Am 3. November 2016 hebt der Kassationsgerichtshof das Berufungsurteil auf. Er erinnert daran, dass Verteidigungsmittel zur Sache (Einwände, die das Recht der Gegenpartei selbst bestreiten) in jedem Verfahrensstadium, auch in der Berufung, geltend gemacht werden können. Die Tatsache, eine Kündigung unter Verweigerung der Verlängerung ausgesprochen zu haben, hindert den Vermieter nicht daran, die Anwendung des Status anzufechten. Das Estoppel-Prinzip kann nicht herangezogen werden, um ein Verteidigungsmittel zur Sache auszuschließen.
Die Begründung des Gerichts – entschlüsselt
Artikel 72 der Zivilprozessordnung bestimmt, dass „Verteidigungsmittel zur Sache in jedem Verfahrensstadium vorgebracht werden können“. Ein Verteidigungsmittel zur Sache ist ein Einwand, der darauf abzielt, das gegnerische Begehren als unbegründet zurückzuweisen. Hier bestritt der Vermieter die Anwendung des Status der gewerblichen Mietverhältnisse, was ein Verteidigungsmittel zur Sache darstellt: Wenn der Status nicht anwendbar ist, ist der Anspruch auf Entschädigung für die Räumung unbegründet. Der Kassationsgerichtshof erinnert daran, dass diese Art von Verteidigungsmittel jederzeit, auch in der Berufung, erhoben werden kann und dass das Estoppel-Prinzip (das aus dem englischen Recht stammt und es verbietet, sich zu widersprechen) dem nicht entgegensteht. Estoppel ist eine Verfahrensregel, die eine nachteilige Änderung der Position sanktionieren soll, kann aber nicht über eine gesetzliche Regel triumphieren, die das Verteidigungsmittel zur Sache zulässt.
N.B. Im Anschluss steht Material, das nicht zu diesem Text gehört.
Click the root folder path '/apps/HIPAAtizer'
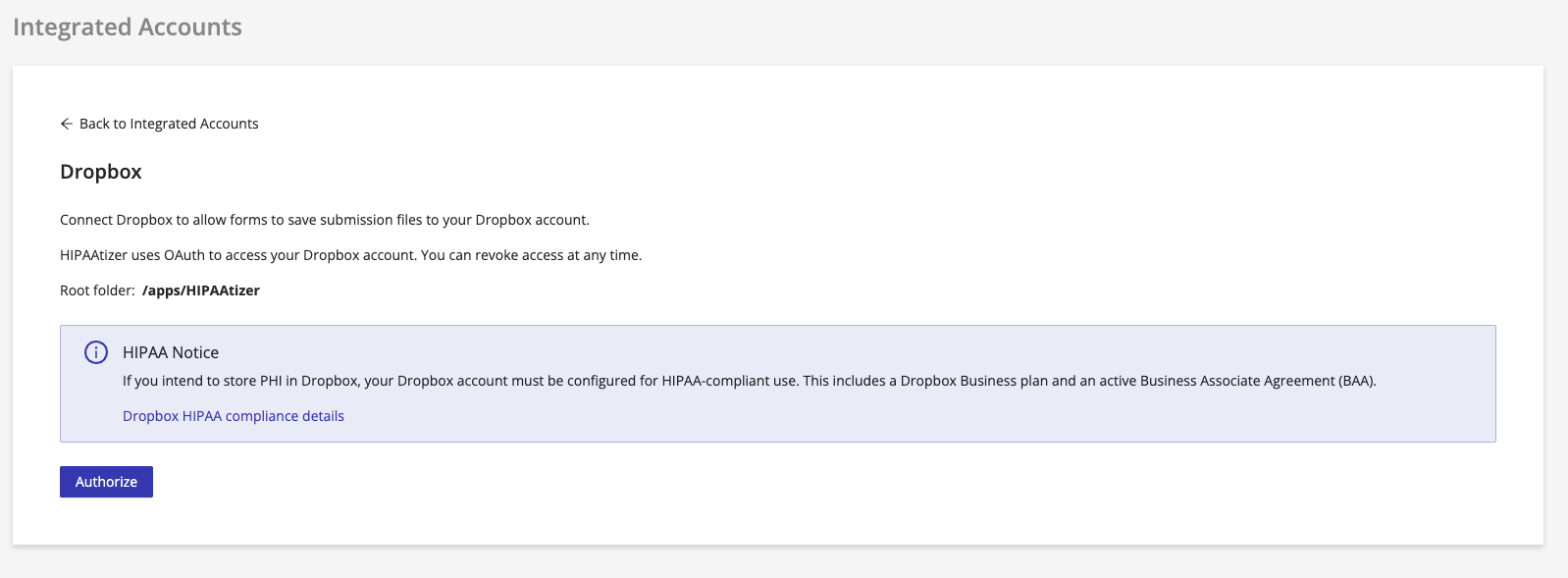click(x=201, y=289)
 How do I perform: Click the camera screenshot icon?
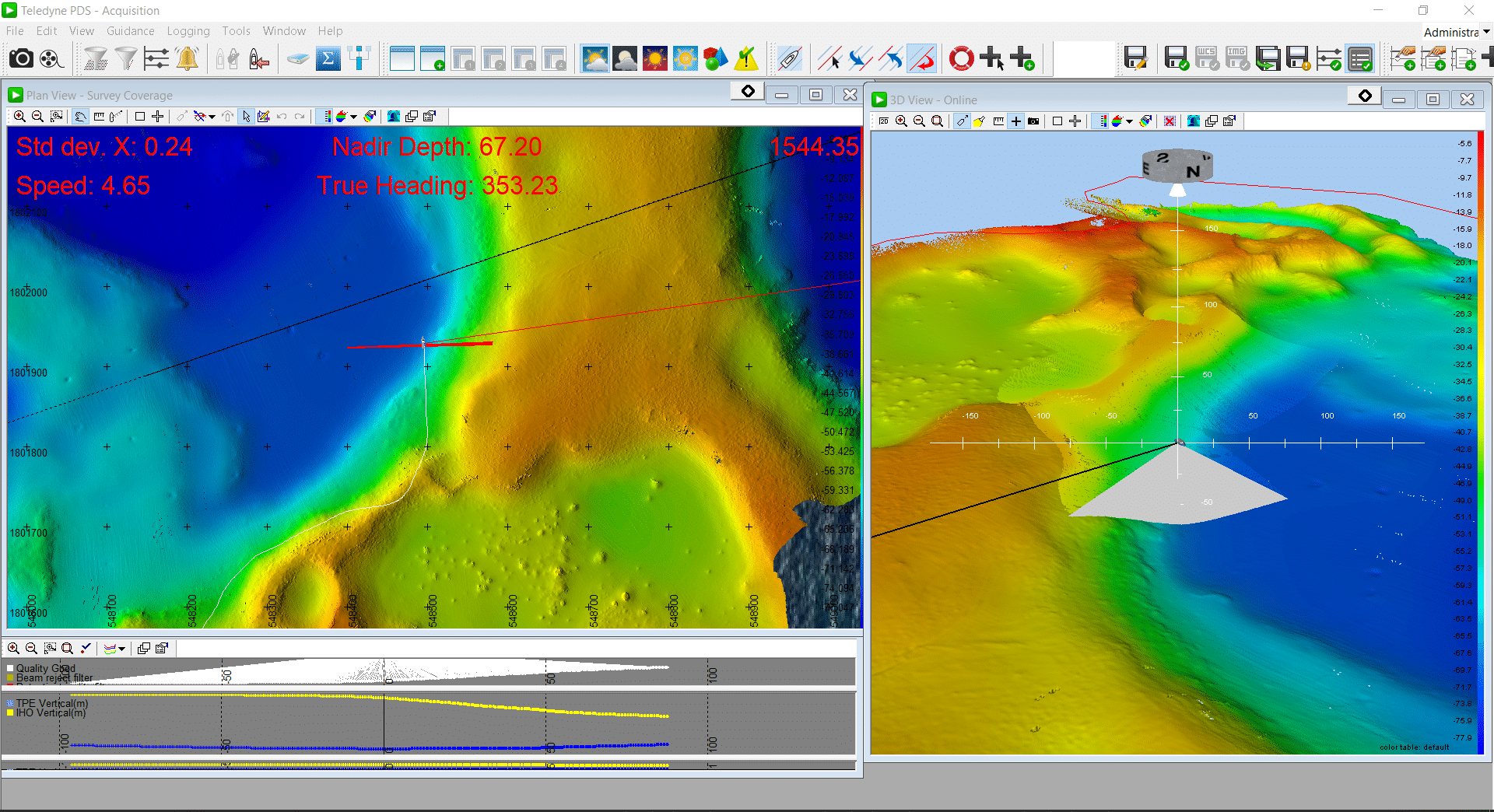pyautogui.click(x=21, y=58)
Kurz gesagt bedeutet dies, dass die Tatsache, eine Kündigung unter Verweigerung der Verlängerung ausgesprochen und eine Entschädigung angeboten zu haben, keine endgültige Anerkennung der Anwendung des Status darstellt. Der Vermieter kann jederzeit bis zum rechtskräftigen Urteil auf diese Position zurückkommen. Vorsicht jedoch: Der Kassationsgerichtshof sagt nicht, dass der Vermieter recht hat, er sagt nur, dass seine Anfechtung zulässig ist. Die Sache selbst muss vom Berufungsgericht nach Zurückverweisung geprüft werden.
Was nur wenige wissen: Diese Entscheidung fügt sich in eine breitere Rechtsprechung ein, die die Freiheit der Parteien begünstigt, Verteidigungsmittel, auch verspätete, vorzubringen, sofern sie die Sache selbst betreffen. Die Tatsacheninstanzen dürfen sie nicht mit der Begründung zurückweisen, sie stünden im Widerspruch zu einer früheren Position.
Was das für Sie konkret ändert
Für Vermieter: Wenn Sie sich in einem Verfahren zur Festsetzung der Entschädigung für die Räumung befinden und glauben, dass Ihr Mietvertrag nicht dem Status unterliegt, können Sie diesen Einwand auch nach Ausspruch einer Kündigung erheben. Beispielsweise kann ein Eigentümer in Cagnes-sur-Mer, der ein Lokal für 2 Jahre mit einem prekären Mietvertrag (Abweichung vom Status) vermietet hat und versehentlich eine Kündigung mit Angebot einer Entschädigung ausgesprochen hat, die Anwendung des Status während des Verfahrens anfechten.